Re: Async I/O

From: Alex Rousskov <rousskov@dont-contact.us>
Date: Sun, 13 Sep 1998 19:55:27 -0600 (MDT)

On Mon, 14 Sep 1998, Henrik Nordstrom wrote:

> Alex Rousskov wrote:
>
> > Right, when multiple IOs are detected on a FD, the async-code
> > panics and starts registering that FD with select, effectively
> > "waiting" for a thread to process the IO that was queued first.
> > Expensive and breaks the async/sync code separation, IMO.
>
> When does this happen? (multiple outstanding I/O operations on
> one FD). Writes are queued, and there should never be more than
> one read operation on one fd, and no read and writes on the same
> fd.

Let me clarify. When multiple IOs are _queued_ aioRead/Write routines
_detect_ this condition by scanning all pending requests(!) and return
WOULDBLOCK to diskHandleWriteComplete(). diskHandleWriteComplete registers
the FD with select to try again later. Of course, I could miss some static
variables and other nice side effects :); I apologize if I did.

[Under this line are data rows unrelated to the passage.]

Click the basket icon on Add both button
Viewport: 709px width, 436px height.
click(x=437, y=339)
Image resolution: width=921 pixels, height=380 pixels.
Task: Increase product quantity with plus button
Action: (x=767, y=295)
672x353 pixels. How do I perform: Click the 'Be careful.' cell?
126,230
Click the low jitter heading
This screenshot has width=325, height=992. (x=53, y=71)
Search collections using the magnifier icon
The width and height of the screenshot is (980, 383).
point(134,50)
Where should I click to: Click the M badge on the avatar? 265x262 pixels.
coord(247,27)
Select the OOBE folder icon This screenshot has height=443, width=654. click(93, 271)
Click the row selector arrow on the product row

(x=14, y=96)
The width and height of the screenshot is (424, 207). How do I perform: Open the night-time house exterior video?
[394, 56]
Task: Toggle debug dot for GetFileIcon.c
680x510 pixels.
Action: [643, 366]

(If we did not register with select(), then how could we retry the IO later?
And we had to retry because aioRead/Write did not let the request through..)

Thus, actual multiple IOs did not happen; but if attempted, they are resolved
by using select().

> As we all know, using select() on disk files is mostly useless.
> On most (all?) platforms it returns ready on every call...

Agree.

> And I do not beleive select is currently used on async-io disk
> operations..

See above. Please correct me if I am wrong.
 
> Yes, the code waits for the previous operation to finish, but
> not by registering the fd with select (if it does then the code
> is/has been broken).

How does it "wait" then??

> We do not need something perfect. Something reasonable is enought.

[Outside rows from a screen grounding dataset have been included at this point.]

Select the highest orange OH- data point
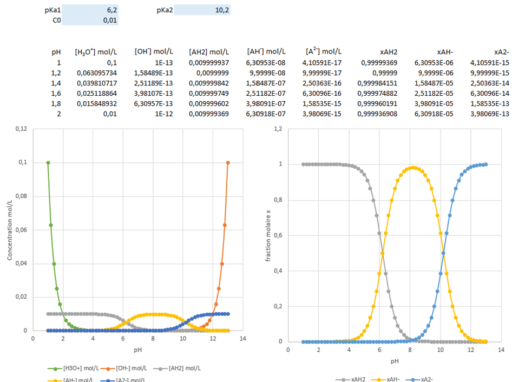Image resolution: width=512 pixels, height=382 pixels. pyautogui.click(x=228, y=163)
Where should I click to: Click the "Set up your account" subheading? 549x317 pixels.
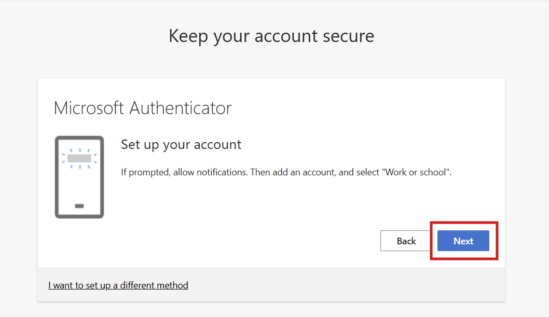[x=181, y=144]
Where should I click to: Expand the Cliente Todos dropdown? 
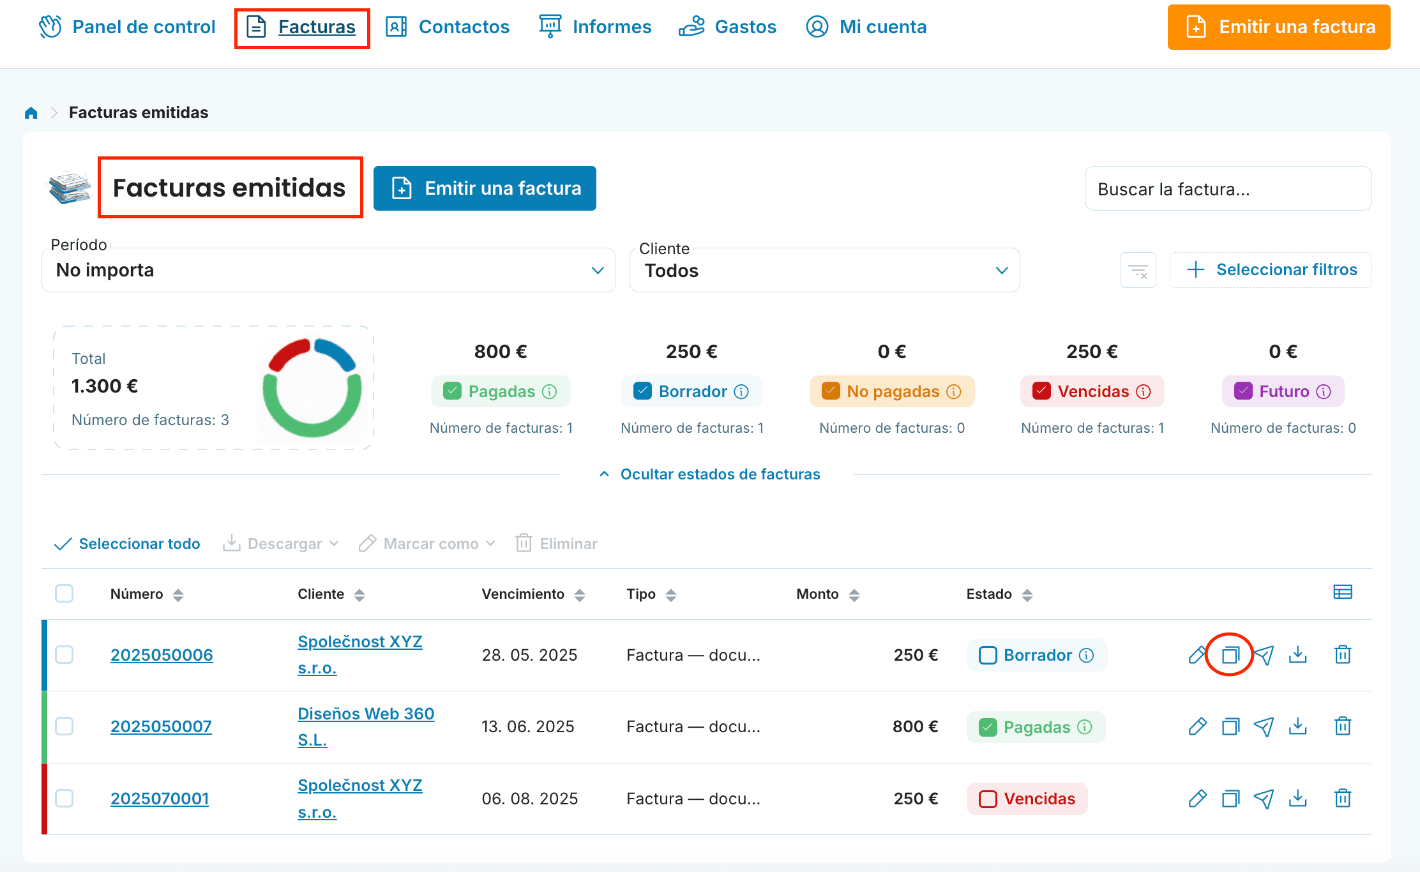(x=824, y=271)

Sure. Although I would prefer "perfect" if possible :)
 
> Suggestion for both a reasonable load balancing and bypass on high
> load:
>
> * A number of threads assigned to each cache_dir, set by the
> cache_dir directive as different disks have different speeds..
> This tuning capability is especially needed when normal disks and
> RAID disks are combined.

OK. Separate queues are not 100% necessary, IMO, but relatively easy to
support. Tuning will be harder though. Note that we need to limit not just
the number of threads per disk (the easy part), but the queue length per disk
(the cumbersome knob).

> * Once a file is opened all I/O operations on this fd are handled by
> the same thread to minimise the amount of strange effects that can
> be expected on various strange OS:es.

Yes, that was my plan as well. This approach has a lot of advantages. Note
that this would solve multiple-IOs-thru-select problem as well. I hope this
can be done without re-introducing per-thread mutexes, but I have not checked
that yet.

> * Multiple outstanding writes are joined into one (I think this is
> already partially done..), or handled as one large writev().
> * Read prefetching is possible when time permits, as the thread can
> maintain some state info about the files it maintains.

Agree. IMO, both read/write calls should be linked to the memory buffer and
perform according to the space/data available. This will be tricky to
implement, but not impossible, I hope. However, note that this approach
increases threads understanding about the rest of Squid, which could be
objected by some.

> * In order for a object to be cached on disk there must be at least
> one available thread. If there is no thread available on the most
> wanted cache_dir then try the next. Repeated until all available
> cache_dirs are tried.

Disagree. From my experiments waiting for a idle thread is absolutely
prohibitive since it leads to severe under-utilization. All threads should
have something queued. The max length of the queue is a tuning parameter. The
queues should have priorities (the response_time-hit tradeoff discussed
before).

> * Select/poll should not be used for disk files (I don't think the
> current async-io code uses select either)

Agree 100%.
Moreover, if possible we should avoid all sync-IOs when async-io is enabled.
The current code is happy to call sync-ios if something goes a bit wrong.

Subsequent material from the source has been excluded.